If distributors failed to comply with the prices set by Super Bock, it took “retaliatory measures”. These included:

  • removing financial incentives, such as trade discounts on the purchase of products; and
  • refusing to supply and replenish stocks.

The law

Under EU competition law, agreements between businesses “which may affect trade between member states and which have as their object or effect the prevention, restriction or distortion of competition” are prohibited.

The Portuguese National Competition Authority (“NCA”) assessed whether these agreements presented “a sufficient degree of harm to competition”. It decided that Super Bock’s conduct amounted to RPM and therefore infringed competition law. As a result, the NCA imposed a fine of EUR 24 million on Super Bock and two senior individuals.

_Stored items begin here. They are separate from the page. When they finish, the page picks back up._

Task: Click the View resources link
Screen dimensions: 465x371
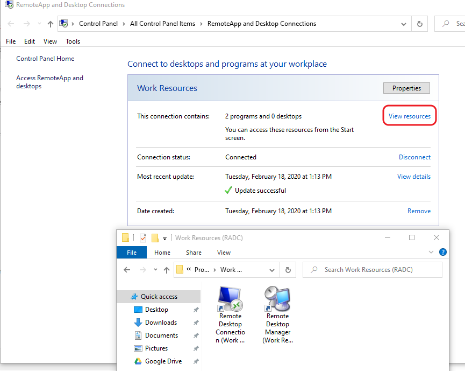Action: pos(409,115)
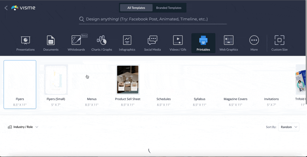The width and height of the screenshot is (307, 157).
Task: Select the Documents category icon
Action: 51,40
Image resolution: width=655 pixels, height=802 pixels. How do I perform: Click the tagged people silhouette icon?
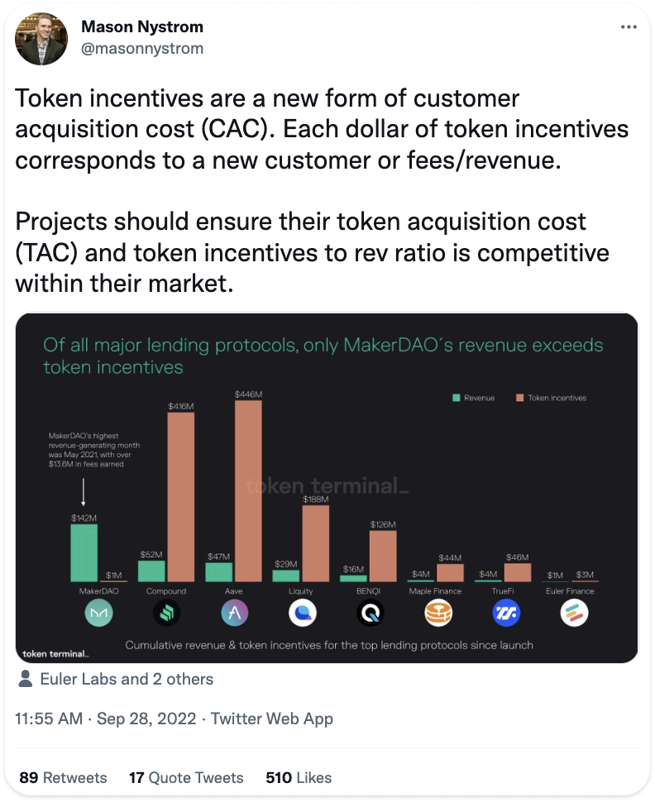coord(25,679)
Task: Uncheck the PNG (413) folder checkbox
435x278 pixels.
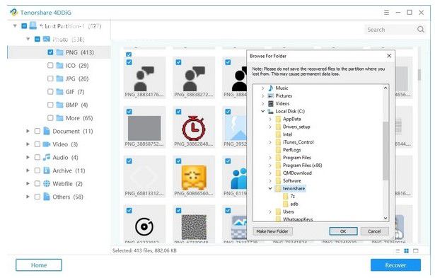Action: (x=50, y=52)
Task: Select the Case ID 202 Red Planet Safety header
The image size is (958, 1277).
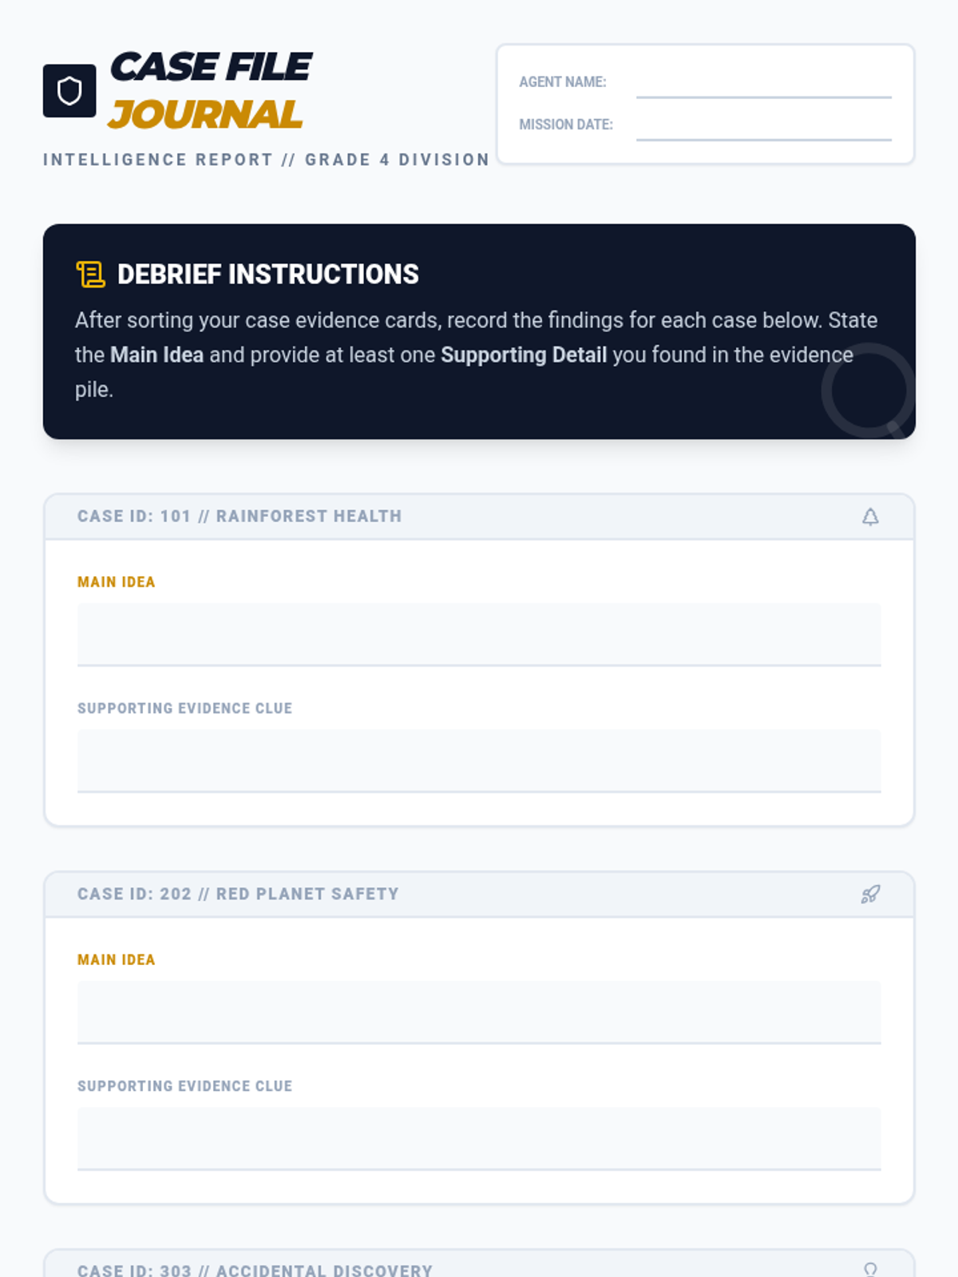Action: point(238,894)
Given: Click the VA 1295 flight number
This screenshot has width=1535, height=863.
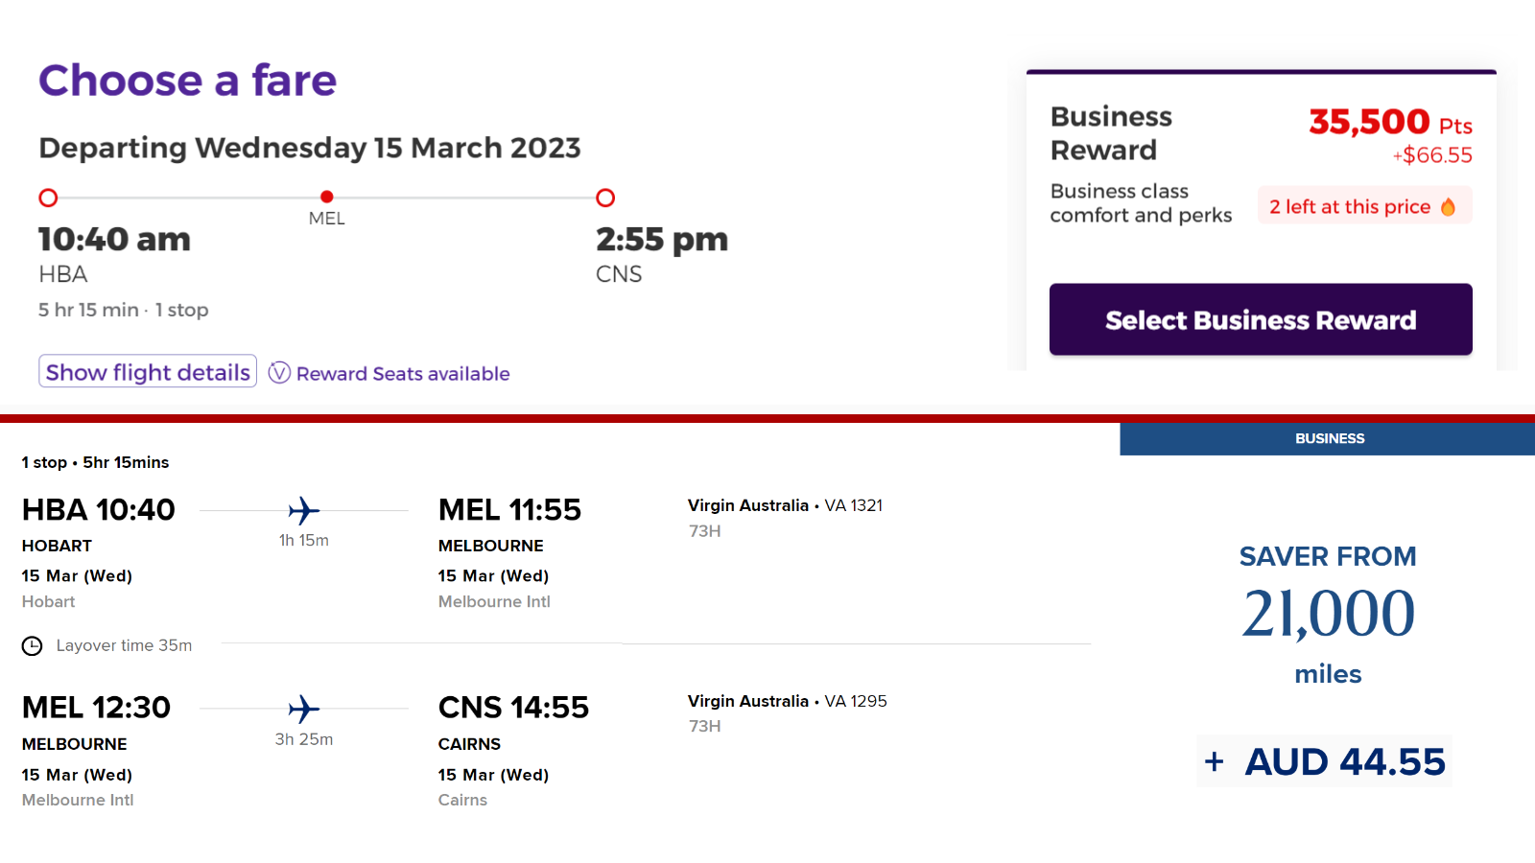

Following several appeals by Super Bock, the Lisbon Court of Appeal asked the ECJ to answer various questions on the interpretation of specific elements of EU competition law.

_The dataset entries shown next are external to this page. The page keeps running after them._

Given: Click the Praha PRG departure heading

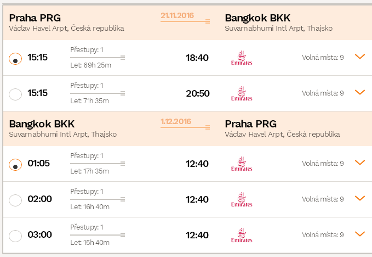Looking at the screenshot, I should click(x=35, y=18).
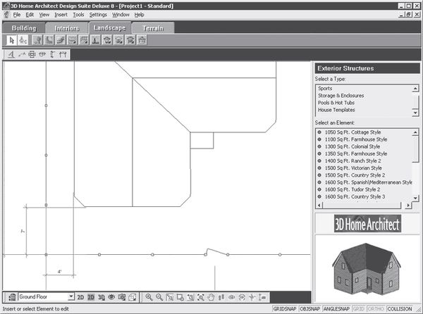The image size is (423, 314).
Task: Select the arrow pointer tool
Action: click(12, 40)
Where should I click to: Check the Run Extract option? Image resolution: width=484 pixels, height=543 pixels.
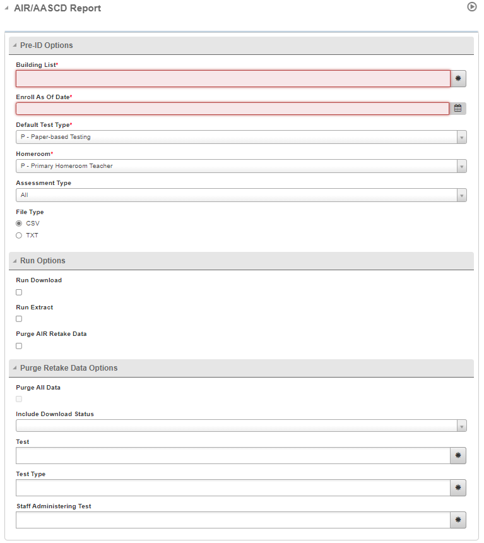point(18,318)
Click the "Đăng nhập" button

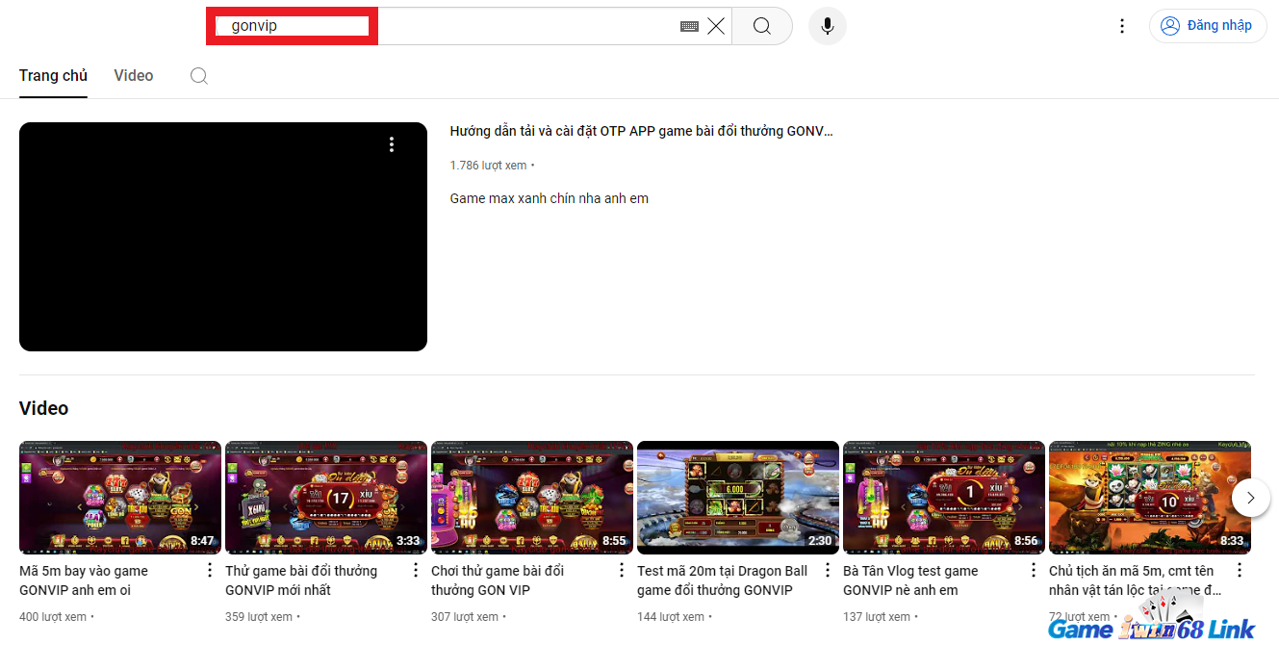coord(1208,26)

What does this judgment mean?

The ECJ had to consider the interplay between the concepts of “hardcore restrictions” and “restriction of competition by object”.

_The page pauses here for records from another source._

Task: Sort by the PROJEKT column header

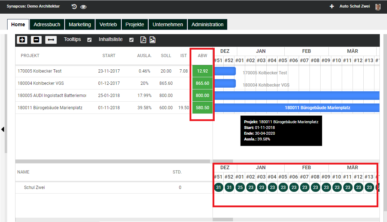Action: coord(30,56)
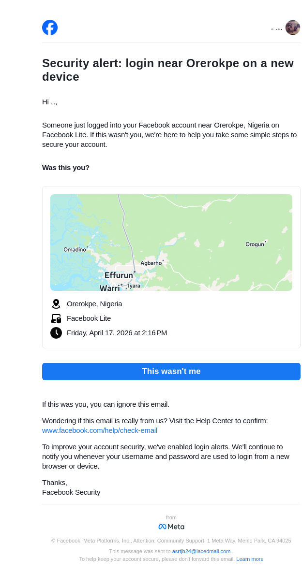
Task: Click the Agbarho label on the map
Action: coord(151,263)
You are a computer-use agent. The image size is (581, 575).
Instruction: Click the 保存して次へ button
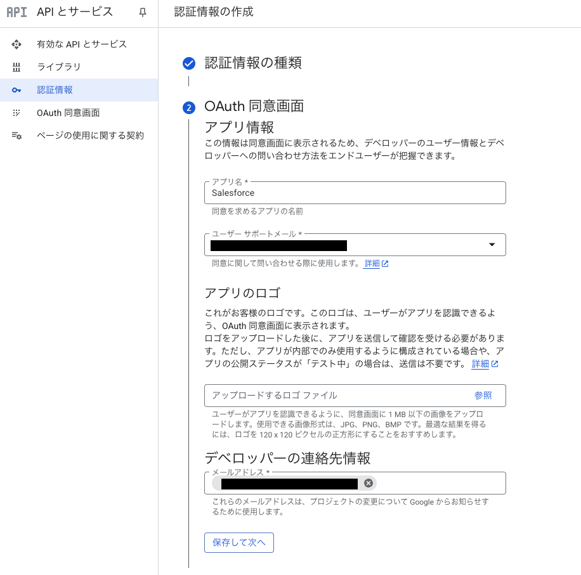click(x=238, y=543)
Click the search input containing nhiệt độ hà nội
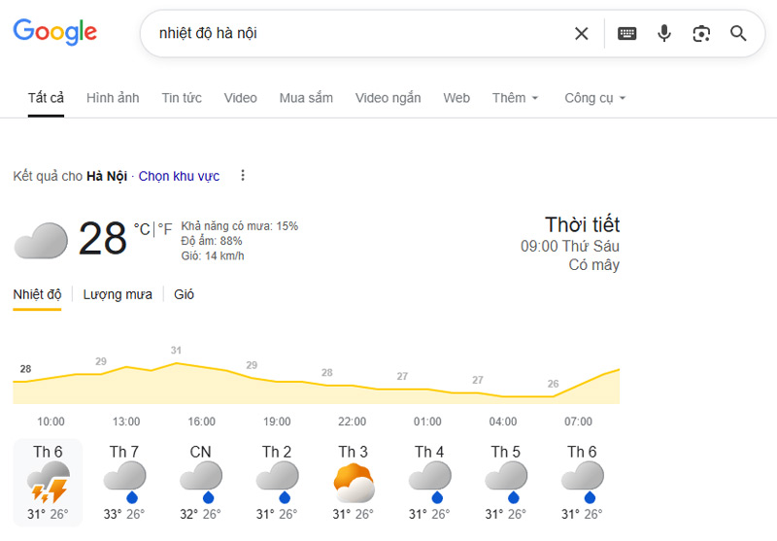The image size is (777, 541). click(x=350, y=34)
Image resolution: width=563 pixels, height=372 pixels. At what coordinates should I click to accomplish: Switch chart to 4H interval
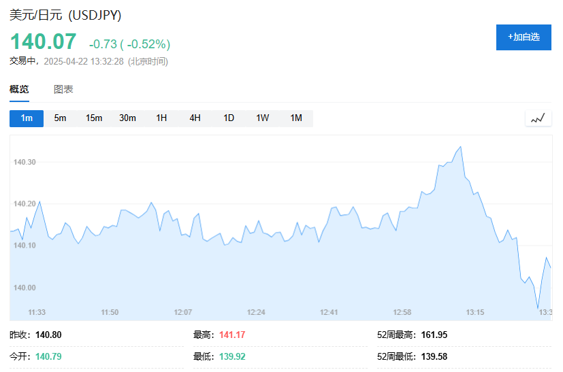pyautogui.click(x=195, y=118)
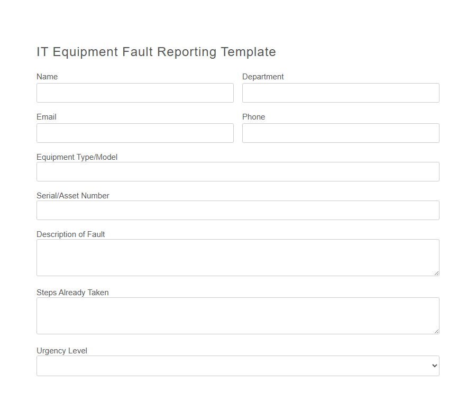This screenshot has width=476, height=410.
Task: Click the IT Equipment Fault Reporting Template title
Action: tap(156, 52)
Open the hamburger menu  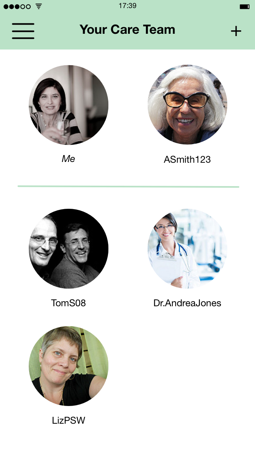[x=23, y=31]
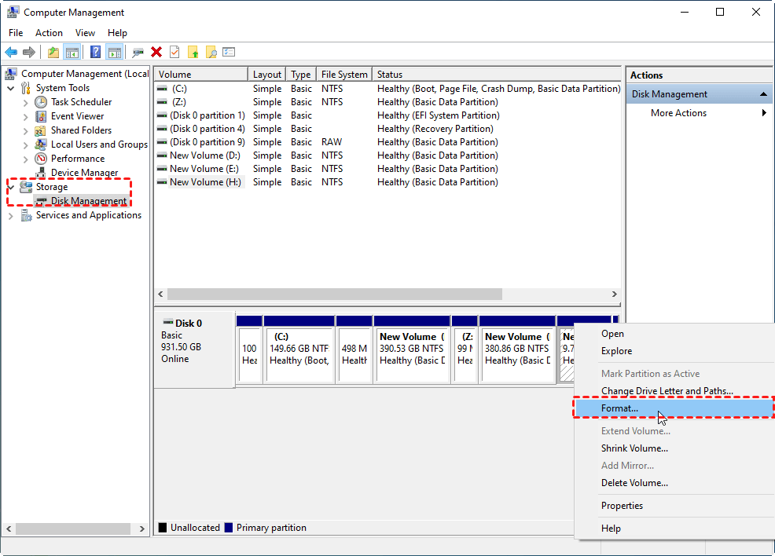Click the Shrink Volume option
Screen dimensions: 775x556
click(x=634, y=448)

Although sounding somewhat theoretical, the two concepts play a critical role in both EU and UK competition laws.

“Restriction of competition by object” refers to conduct or anti-competitive practices that are inherently harmful to competition to the extent that no further consideration into their impact or effect is necessary. One of the answers sought from the ECJ was whether price fixing in vertical agreements – such as distribution agreements – constituted in and of itself an infringement by object which did not require prior consideration of whether that agreement was sufficiently harmful.

Whilst an initial look at the answer provided by the ECJ may suggest that it has relaxed certain restrictions on pricing, specifically that agreements containing hardcore restrictions are now allowed, this is not the case. The ECJ came to the conclusion that the two concepts are not interchangeable and do not necessarily overlap.

The ECJ decided that even if an agreement contains a hardcore restriction (such as RPM), it is not automatically classified as a “restriction of competition by object”. This is because the ECJ decided that regard must be had to the content of an agreement’s provisions, its objectives, and the legal and economic context of which it forms a part.  As a result it is only after this assessment has been undertaken, and it is found that the agreement presents a sufficient degree of harm to competition, can a distribution agreement fixing minimum sales prices be found to contain a “restriction of competition by object”.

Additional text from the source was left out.